Problem details
Echo everything in the Broadcom–Qualcomm acquisition article from "Specifically the government" down to "parties might be.", word for word.

Excerpted passage
The U.S. government considers there to be possible national security risks in Broadcom's proposed $117 billion acquistion of Qualcomm, enough to warrant a full-scale investigation, the U.S. Treasury's deputy assistant secretary for investment security said in a letter to the two Apple suppliers.




Specifically the government is concerned about Broadcom's connections with foreign parties, Aimen Mir wrote in the letter, seen by Reuters. He did not however explain who the parties might be.

The missive follows the Treasury's Committee on Foreign Investment (CFIUS) issuing an order for Qualcomm to delay a shareholders meeting 30 days. Broadcom is hoping to get six friendly nominees elected to Qualcomm's board of directors, paving the way for a hostile takeover.

One source told Reuters that CFIUS may be motivated by concerns in the U.S. military that if Broadcom buys Qualcomm, China's Huawei may indirectly be able to gain dominance in 5G cellular development. Huawei is known to have close ties to the Chinese government, which could in turn use control of 5G as a strategic advantage.

Apple depends on Qualcomm for cellular chips, but the two companies are also embroiled in a global legal battle over patents and royalties. A Broadcom buyout of Qualcomm could prove beneficial to Apple, both for the chance of ending lawsuits and possible supply deal benefits.

Broadcom is currently based in Singapore, but is in the process of relocating its corporate headquarters to the U.S.

Supplied entries
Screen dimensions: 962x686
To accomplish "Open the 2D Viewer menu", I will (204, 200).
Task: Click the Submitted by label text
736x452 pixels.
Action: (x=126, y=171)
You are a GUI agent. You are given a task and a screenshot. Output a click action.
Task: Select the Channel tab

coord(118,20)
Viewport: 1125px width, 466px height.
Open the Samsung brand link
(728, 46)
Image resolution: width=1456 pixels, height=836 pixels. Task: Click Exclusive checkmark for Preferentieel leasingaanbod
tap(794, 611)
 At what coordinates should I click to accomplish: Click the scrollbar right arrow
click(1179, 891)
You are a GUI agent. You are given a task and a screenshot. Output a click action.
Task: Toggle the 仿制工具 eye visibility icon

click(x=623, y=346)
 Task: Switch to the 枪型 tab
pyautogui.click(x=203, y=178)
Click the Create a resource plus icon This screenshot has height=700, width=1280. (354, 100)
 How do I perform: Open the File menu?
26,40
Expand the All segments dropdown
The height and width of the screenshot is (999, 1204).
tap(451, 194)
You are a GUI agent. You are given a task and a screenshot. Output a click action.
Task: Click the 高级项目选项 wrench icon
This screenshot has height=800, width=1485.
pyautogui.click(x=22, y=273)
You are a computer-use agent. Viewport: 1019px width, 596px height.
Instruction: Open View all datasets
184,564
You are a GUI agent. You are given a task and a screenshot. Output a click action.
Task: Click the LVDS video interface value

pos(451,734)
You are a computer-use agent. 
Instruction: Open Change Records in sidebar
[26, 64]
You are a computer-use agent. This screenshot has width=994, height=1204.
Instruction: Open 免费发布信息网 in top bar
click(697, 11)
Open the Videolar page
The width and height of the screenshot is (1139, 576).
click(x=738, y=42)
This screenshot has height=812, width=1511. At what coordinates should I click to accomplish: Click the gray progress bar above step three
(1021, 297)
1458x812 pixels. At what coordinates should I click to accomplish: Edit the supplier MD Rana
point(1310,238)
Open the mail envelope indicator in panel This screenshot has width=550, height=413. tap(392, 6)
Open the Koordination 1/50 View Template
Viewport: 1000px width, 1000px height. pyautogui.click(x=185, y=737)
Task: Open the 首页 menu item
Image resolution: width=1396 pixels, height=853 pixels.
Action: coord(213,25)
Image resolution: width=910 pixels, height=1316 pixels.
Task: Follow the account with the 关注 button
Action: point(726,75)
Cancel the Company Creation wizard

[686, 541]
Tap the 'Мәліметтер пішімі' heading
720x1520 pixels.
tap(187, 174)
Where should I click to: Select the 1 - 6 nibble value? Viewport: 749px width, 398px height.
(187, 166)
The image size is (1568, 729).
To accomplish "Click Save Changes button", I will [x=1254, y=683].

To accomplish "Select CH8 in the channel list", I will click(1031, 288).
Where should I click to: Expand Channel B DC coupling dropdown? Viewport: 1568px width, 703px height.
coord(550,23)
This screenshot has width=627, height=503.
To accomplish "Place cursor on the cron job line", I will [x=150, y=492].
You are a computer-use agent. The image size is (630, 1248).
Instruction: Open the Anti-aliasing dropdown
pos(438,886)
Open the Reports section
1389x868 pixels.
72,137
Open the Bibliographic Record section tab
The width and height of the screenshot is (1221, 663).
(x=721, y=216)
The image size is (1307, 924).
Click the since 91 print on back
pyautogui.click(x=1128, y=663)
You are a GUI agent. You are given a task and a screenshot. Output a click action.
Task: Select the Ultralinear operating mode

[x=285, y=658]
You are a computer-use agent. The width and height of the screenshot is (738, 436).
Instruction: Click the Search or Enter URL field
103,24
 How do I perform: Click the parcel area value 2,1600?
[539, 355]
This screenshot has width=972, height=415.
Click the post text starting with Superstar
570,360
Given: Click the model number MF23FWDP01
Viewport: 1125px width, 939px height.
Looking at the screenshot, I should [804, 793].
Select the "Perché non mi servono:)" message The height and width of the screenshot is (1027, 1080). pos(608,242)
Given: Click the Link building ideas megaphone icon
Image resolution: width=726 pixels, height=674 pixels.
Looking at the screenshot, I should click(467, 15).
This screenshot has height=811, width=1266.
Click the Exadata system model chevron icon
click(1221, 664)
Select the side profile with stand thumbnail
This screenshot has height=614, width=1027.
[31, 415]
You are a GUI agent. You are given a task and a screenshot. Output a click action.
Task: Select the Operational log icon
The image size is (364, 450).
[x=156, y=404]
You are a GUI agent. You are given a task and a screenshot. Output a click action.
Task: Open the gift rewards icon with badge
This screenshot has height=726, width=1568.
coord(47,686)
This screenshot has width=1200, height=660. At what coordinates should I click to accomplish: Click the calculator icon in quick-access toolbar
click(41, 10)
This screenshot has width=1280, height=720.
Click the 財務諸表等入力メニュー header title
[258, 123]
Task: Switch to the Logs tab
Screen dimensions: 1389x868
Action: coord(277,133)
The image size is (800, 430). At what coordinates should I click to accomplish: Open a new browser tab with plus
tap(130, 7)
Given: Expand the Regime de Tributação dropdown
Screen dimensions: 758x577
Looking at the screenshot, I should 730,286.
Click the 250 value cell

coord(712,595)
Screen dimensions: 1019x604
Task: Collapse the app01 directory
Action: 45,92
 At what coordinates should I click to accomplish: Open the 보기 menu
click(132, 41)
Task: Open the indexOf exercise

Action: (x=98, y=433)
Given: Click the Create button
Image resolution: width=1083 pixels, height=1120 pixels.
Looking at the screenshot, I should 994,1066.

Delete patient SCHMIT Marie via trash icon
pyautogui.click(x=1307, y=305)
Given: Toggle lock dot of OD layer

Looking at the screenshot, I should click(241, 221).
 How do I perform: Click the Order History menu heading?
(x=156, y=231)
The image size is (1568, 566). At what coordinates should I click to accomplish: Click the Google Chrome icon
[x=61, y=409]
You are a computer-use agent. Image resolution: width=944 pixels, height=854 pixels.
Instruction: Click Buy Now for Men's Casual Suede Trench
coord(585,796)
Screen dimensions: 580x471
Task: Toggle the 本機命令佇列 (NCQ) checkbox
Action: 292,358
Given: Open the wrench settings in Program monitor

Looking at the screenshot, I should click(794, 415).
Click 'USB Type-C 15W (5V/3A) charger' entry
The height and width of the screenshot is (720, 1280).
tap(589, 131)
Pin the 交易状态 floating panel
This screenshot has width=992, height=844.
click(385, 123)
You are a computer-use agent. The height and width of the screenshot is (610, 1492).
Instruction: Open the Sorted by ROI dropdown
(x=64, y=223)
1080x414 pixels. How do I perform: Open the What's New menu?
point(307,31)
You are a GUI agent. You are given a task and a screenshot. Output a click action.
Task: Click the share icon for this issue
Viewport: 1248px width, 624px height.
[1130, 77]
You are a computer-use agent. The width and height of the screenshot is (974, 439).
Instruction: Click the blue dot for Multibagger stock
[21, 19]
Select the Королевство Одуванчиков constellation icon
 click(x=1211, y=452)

Solution to this exercise
Specifically the government is concerned about Broadcom's connections with foreign parties, Aimen Mir wrote in the letter, seen by Reuters. He did not however explain who the parties might be.